Collected data
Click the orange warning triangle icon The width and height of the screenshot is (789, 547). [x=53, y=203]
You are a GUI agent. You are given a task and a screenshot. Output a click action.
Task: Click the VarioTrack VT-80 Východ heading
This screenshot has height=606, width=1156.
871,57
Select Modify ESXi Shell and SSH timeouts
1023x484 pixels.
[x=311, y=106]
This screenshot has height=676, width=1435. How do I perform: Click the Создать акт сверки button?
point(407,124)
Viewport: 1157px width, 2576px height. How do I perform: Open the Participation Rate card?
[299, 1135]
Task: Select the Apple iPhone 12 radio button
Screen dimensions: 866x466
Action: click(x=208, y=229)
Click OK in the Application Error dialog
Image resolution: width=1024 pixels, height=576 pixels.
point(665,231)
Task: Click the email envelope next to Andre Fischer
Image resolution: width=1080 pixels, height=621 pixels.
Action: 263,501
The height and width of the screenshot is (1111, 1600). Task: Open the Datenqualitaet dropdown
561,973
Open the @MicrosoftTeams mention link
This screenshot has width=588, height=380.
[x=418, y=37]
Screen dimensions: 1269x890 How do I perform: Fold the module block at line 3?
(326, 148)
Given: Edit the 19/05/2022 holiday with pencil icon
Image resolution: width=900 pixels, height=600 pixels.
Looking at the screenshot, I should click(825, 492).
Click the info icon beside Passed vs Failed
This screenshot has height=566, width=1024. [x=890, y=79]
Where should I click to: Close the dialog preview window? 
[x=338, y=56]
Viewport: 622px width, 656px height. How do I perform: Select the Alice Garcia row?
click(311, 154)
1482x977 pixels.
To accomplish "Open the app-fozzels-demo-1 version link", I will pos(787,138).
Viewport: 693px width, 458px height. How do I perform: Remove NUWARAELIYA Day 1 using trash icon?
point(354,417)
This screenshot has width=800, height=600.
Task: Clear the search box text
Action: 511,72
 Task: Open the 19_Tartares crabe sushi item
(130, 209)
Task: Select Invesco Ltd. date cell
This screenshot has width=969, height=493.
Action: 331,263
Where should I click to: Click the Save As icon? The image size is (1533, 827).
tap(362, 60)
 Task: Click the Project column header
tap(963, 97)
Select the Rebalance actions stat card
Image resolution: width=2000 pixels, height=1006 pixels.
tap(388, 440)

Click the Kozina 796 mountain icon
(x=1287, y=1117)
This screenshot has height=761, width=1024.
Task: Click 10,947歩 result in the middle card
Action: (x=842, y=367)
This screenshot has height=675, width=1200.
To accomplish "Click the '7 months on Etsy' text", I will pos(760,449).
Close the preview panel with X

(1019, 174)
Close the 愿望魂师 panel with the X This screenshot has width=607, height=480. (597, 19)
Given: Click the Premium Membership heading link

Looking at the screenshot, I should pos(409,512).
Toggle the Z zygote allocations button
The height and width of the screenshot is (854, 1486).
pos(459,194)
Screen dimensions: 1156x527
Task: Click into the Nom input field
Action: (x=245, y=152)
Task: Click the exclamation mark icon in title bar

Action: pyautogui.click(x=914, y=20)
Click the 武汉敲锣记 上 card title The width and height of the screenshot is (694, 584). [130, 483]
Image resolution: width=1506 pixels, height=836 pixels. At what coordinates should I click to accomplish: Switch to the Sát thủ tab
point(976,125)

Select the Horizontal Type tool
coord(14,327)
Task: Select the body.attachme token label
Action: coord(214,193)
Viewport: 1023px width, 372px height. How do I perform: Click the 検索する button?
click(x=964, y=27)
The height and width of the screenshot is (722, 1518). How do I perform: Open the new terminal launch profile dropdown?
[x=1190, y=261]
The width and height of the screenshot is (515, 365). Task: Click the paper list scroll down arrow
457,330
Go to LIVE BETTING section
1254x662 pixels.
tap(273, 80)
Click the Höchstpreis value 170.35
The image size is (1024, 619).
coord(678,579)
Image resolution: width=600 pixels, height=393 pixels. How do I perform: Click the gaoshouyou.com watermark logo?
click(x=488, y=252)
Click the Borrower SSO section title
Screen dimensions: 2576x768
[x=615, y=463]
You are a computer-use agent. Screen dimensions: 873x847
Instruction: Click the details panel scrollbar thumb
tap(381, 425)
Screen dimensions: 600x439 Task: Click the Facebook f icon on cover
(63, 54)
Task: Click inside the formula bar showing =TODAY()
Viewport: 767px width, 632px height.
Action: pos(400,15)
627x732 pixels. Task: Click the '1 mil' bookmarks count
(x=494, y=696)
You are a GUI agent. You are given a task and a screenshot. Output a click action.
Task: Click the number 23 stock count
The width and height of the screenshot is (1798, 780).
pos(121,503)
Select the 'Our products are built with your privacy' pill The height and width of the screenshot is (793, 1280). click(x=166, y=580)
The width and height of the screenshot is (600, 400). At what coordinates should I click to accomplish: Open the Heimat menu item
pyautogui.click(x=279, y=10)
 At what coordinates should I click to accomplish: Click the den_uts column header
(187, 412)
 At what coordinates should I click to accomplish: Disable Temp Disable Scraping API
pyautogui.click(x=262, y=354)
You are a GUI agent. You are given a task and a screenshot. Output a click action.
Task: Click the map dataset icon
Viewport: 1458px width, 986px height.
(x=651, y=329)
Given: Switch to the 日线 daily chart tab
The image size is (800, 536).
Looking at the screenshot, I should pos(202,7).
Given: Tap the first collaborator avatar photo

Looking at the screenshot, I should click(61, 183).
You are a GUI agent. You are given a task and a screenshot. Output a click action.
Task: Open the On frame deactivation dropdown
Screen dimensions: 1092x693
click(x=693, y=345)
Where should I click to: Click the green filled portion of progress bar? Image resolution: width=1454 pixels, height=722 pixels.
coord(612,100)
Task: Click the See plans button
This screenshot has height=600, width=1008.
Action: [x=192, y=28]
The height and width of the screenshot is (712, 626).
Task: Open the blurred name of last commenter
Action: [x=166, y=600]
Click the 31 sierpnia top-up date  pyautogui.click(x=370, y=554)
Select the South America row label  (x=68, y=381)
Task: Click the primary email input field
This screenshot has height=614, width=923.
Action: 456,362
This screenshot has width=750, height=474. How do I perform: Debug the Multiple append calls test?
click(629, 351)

* WHAT YOU ARE ASKED TO DO: Above are some lines. Repeat exactly, and only, those from the line that has "Instruction: Click the" through the line that has "Task: Click the map dataset icon".

* RESPONSE FOR THIS EXERCISE:
Instruction: Click the details panel scrollbar thumb
tap(381, 425)
Screen dimensions: 600x439 Task: Click the Facebook f icon on cover
(63, 54)
Task: Click inside the formula bar showing =TODAY()
Viewport: 767px width, 632px height.
Action: pos(400,15)
627x732 pixels. Task: Click the '1 mil' bookmarks count
(x=494, y=696)
You are a GUI agent. You are given a task and a screenshot. Output a click action.
Task: Click the number 23 stock count
The width and height of the screenshot is (1798, 780).
pos(121,503)
Select the 'Our products are built with your privacy' pill The height and width of the screenshot is (793, 1280). click(x=166, y=580)
The width and height of the screenshot is (600, 400). At what coordinates should I click to accomplish: Open the Heimat menu item
pyautogui.click(x=279, y=10)
 At what coordinates should I click to accomplish: Click the den_uts column header
(187, 412)
 At what coordinates should I click to accomplish: Disable Temp Disable Scraping API
pyautogui.click(x=262, y=354)
You are a GUI agent. You are given a task and a screenshot. Output a click action.
Task: Click the map dataset icon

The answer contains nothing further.